Sunday, April 20, 2014

Architecture is Awesome #4: Perfection 

The geometric perfection of the Great Court at the British Museum by Foster + Partners (Photo by DAVID ILIFF. License: CC-BY-SA 3.0)

This is another in my series of posts inspired by 1000 Awesome Things, the Webby Award winning blog written by Neil Pasricha. The series is my meditation on the awesome reasons why I was and continue to be attracted to the art of architecture. 

Years ago, Architectural Record featured one of Richard Meier’s spectacular residential commissions(1). It was an archetypal Meier project: light-filled, crisply geometric, and starkly white in contrast to nature. I’d already been a fan of Meier’s work for some time, but what struck me about the project was a simple point made in the magazine about how fastidious Meier and his partners were when it came to both designing and overseeing the execution of the project. They were absolutely unforgiving of even the tiniest of flaws. They attempted to eradicate every possible geometric impurity. What they sought was nothing short of perfection. 

The ancient Greeks regarded perfection as a prerequisite for beauty. Plato defined perfection as “apt, suitable, and without deviations.” Pythagoras asserted that perfection was a matter of geometry, proportion, and the harmonious arrangement of parts. Aesthetic perfection would become synonymous with flawlessness and completeness. These classical definitions of perfection remain applicable today. 

For many architects, perfection is a Holy Grail. The success of Richard Meier’s work is largely contingent upon how precisely he arranges his trademark vocabulary of gridded panels, oblique ramps, pipe railings, expansive windows, and austere planes of plaster or drywall. Every component is exhaustively considered, fitted exactly and inflexibly in the only position it can occupy to be absolutely perfect. The beauty of a Meier building lies in its precision, sophistication, elegance, and the way light & shadow play on the white surfaces. 

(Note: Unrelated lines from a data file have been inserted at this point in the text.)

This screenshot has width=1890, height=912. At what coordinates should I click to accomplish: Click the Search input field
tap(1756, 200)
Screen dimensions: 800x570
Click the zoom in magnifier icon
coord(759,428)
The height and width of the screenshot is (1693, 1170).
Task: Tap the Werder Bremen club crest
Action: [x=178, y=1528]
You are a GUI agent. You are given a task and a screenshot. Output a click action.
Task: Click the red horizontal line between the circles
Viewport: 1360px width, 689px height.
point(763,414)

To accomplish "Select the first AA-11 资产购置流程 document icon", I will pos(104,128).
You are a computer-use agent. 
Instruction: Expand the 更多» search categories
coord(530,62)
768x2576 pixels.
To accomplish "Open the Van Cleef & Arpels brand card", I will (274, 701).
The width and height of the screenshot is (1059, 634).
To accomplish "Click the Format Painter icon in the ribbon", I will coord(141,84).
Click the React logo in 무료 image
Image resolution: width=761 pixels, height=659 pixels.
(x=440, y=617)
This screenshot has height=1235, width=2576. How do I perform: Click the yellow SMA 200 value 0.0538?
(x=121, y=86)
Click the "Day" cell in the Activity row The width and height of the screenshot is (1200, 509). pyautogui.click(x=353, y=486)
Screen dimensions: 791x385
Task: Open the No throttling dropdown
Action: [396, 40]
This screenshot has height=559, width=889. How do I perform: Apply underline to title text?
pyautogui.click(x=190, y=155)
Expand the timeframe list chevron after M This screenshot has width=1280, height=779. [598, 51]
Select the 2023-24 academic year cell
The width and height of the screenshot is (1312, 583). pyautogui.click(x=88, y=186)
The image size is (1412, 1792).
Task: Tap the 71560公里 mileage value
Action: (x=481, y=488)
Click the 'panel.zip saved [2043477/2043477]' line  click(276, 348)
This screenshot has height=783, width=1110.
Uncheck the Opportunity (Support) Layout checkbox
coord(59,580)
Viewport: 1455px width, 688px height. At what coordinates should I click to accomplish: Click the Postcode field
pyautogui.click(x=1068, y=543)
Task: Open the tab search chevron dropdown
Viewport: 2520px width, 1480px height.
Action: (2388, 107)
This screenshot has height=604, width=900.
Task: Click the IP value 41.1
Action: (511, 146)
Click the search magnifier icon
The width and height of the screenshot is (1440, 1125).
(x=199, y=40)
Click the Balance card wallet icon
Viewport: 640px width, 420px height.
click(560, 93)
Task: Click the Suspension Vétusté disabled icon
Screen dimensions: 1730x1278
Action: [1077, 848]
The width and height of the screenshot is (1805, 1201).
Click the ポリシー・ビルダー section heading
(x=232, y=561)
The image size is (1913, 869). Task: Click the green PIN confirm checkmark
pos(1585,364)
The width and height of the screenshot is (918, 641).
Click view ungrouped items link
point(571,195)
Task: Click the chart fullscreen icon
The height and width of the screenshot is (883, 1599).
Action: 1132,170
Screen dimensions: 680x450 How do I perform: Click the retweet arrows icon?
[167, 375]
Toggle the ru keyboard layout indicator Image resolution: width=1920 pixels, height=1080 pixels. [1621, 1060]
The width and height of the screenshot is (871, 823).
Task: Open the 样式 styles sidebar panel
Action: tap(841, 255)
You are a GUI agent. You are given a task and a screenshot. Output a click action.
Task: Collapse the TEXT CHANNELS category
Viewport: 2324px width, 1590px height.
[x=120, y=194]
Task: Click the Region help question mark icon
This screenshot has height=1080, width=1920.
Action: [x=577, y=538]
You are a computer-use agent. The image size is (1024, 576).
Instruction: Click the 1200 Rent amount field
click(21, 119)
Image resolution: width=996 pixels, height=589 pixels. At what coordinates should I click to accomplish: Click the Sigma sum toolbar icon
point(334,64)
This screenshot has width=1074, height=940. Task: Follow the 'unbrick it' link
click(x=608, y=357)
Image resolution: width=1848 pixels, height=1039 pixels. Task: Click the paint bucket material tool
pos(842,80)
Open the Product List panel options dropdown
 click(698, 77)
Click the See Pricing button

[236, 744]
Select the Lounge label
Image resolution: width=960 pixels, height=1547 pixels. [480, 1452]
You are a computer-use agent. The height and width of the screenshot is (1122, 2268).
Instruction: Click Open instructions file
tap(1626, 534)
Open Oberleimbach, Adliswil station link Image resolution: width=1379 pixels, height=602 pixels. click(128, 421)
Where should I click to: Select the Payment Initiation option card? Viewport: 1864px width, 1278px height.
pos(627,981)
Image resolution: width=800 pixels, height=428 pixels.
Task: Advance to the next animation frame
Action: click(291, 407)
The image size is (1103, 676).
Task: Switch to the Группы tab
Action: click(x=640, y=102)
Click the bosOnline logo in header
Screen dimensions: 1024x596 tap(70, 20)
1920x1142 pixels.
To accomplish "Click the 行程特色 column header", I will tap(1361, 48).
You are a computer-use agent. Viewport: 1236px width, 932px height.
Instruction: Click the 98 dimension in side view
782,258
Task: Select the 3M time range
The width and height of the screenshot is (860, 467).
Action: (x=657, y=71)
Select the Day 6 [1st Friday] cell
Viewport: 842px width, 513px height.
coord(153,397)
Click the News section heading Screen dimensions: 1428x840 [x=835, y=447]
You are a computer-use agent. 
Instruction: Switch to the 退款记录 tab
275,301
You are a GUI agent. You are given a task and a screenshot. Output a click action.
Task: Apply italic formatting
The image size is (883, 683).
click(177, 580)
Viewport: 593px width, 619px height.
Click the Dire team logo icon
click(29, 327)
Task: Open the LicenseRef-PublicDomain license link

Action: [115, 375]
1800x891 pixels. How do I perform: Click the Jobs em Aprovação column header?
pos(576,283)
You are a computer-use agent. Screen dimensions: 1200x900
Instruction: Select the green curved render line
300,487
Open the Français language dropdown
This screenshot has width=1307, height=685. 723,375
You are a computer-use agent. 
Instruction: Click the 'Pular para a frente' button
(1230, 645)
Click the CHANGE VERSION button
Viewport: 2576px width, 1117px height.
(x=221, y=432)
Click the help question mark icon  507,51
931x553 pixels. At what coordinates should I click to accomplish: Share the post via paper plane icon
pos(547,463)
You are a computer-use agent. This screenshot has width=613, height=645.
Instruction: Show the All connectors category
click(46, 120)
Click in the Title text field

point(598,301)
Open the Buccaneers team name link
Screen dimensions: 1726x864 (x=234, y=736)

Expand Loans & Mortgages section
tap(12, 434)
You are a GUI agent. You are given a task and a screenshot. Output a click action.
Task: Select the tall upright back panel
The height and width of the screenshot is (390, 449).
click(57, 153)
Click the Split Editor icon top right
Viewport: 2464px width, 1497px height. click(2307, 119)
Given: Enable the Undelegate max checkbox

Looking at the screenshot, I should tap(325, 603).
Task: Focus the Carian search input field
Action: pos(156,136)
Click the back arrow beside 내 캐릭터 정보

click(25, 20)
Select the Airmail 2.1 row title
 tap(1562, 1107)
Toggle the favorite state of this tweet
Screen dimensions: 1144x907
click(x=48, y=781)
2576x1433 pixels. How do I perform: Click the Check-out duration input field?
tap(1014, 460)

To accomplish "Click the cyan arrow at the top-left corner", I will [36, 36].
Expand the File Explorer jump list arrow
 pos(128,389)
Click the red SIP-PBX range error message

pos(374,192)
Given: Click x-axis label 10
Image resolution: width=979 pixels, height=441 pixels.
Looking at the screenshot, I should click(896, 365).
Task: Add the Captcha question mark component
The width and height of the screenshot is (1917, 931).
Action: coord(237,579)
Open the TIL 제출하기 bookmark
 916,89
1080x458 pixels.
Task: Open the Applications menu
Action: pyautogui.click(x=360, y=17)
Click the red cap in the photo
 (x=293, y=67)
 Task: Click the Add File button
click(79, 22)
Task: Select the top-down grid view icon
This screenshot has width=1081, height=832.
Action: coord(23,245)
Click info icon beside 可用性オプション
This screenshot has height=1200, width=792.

Other maestros of High Modernism, such as Sir Norman Foster and I.M. Pei, equally obsess over the exactness of every detail and its relationship to the complex wholes of which it is a part. Like classical architecture before it, the work of these masters aspires to a standard of perfection verging on the super-human or divine. The obsessive precision of the Great Court at the British Museum by Foster and the East Wing of the National Gallery of Art by Pei betray the aesthetic hauteur and confident genius of their authors. Indeed, the pursuit of perfection demands a level of self-assurance bordering on arrogance. 

The amazing degree to which some of the most talented architects are able to achieve the illusion of perfection awes me. After all, these architects confront the same confounding practicalities of design and construction that perplex the rest of us. Somehow though, they transcend these profane realities to create seemingly immaculate works of architecture. Undoubtedly, their ability to create “perfect” buildings is not only a product of raw talent but also one of immense effort, capital, teamwork, supportive clients/owners, and plain good fortune. 

Attaining perfection in architecture is tantamount to a miracle. I know how difficult it is to design something as complex as a building. Every project is a tremendously demanding venture. Each one is a leap of faith. Many are born of optimism and ambition, but end up being dragged down by exigency and disenchantment. That’s why it’s nothing short of AWESOME when architects strive for perfection and actually come close. 


Next Architecture is Awesome: #5 Integrated Art


(1)  Was it the Rachofsky House? I think so but I don’t remember and cannot immediately locate the article.